Such was the condition of affairs when CAMBYSES, the father of Cyrus the Great, occupied

the throne. It was the daydawn of Persian ascendancy. Astyagfes was now king of Media.

That power had run a rapid course up to greatness and down to effeminacy. Friendly

relations were maintained between the two kingdoms of the Medes and Persians. Mandane, the

daughter of Astyages, was the wife of Cambyses and mother of the young prince Cyrus, who,

in accordance with the custom, was obliged to reside at the court of his grandfather.
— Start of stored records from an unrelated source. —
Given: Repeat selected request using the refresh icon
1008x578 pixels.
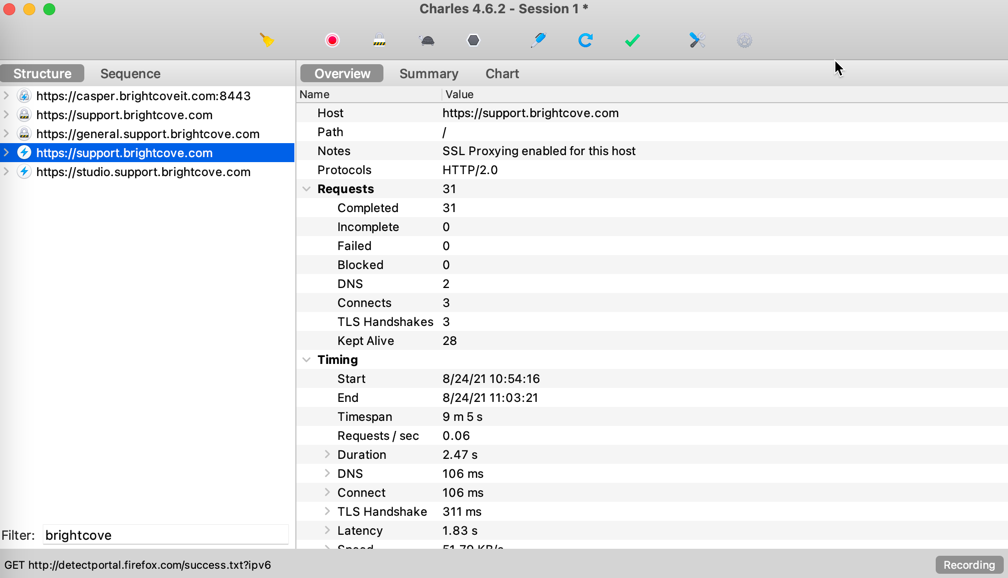Looking at the screenshot, I should [x=585, y=40].
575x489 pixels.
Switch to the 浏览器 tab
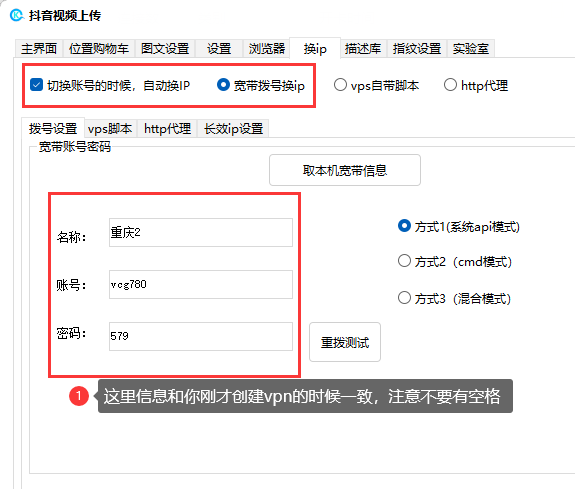point(267,48)
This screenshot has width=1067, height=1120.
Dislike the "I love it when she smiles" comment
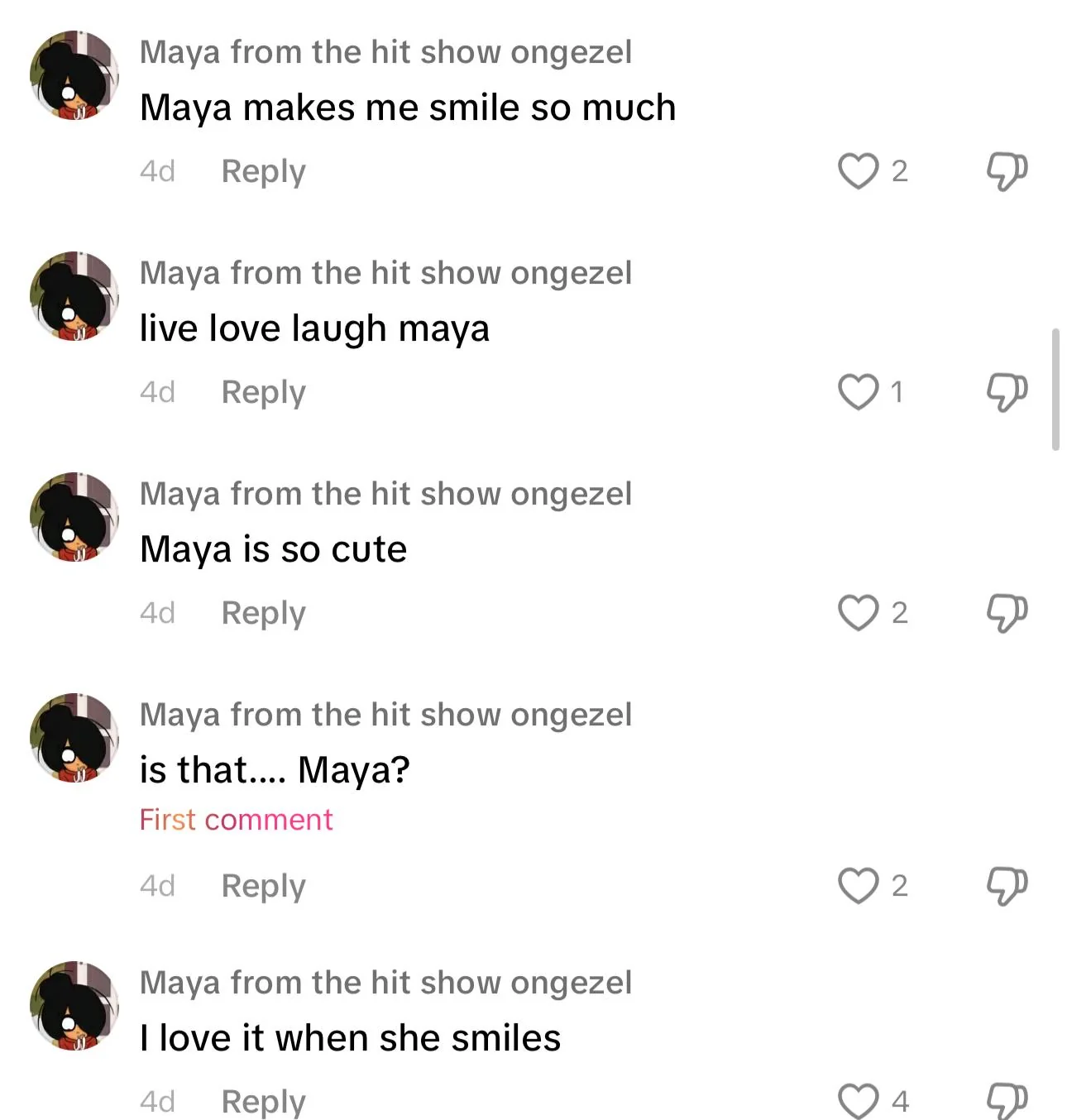[x=1007, y=1102]
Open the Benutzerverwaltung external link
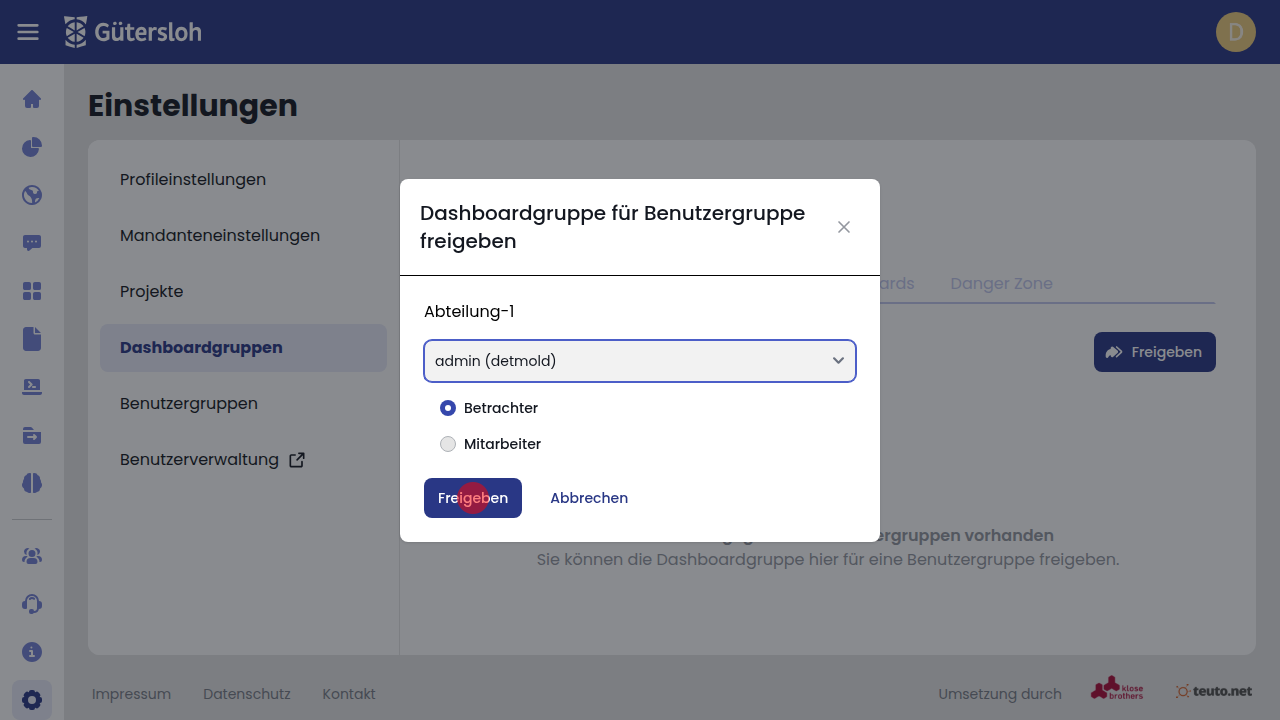This screenshot has height=720, width=1280. click(x=212, y=460)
Here, being a young man of genius and ambition, he became a close student of the political

condition. He saw that Media was in no condition to extend her power or even defend

herself against aggression. He saw that the vices of Magism had sapped the national faith,

and that, as compared with his father's hardy and virtuous government, there was no longer

any necessity or even fitness for the subjection of his country to the king of the Medes.

He revolved these things in his mind, and was already well advanced in the concept of

rebellion when those fortuitous circumstances arose by which the crisis was precipitated.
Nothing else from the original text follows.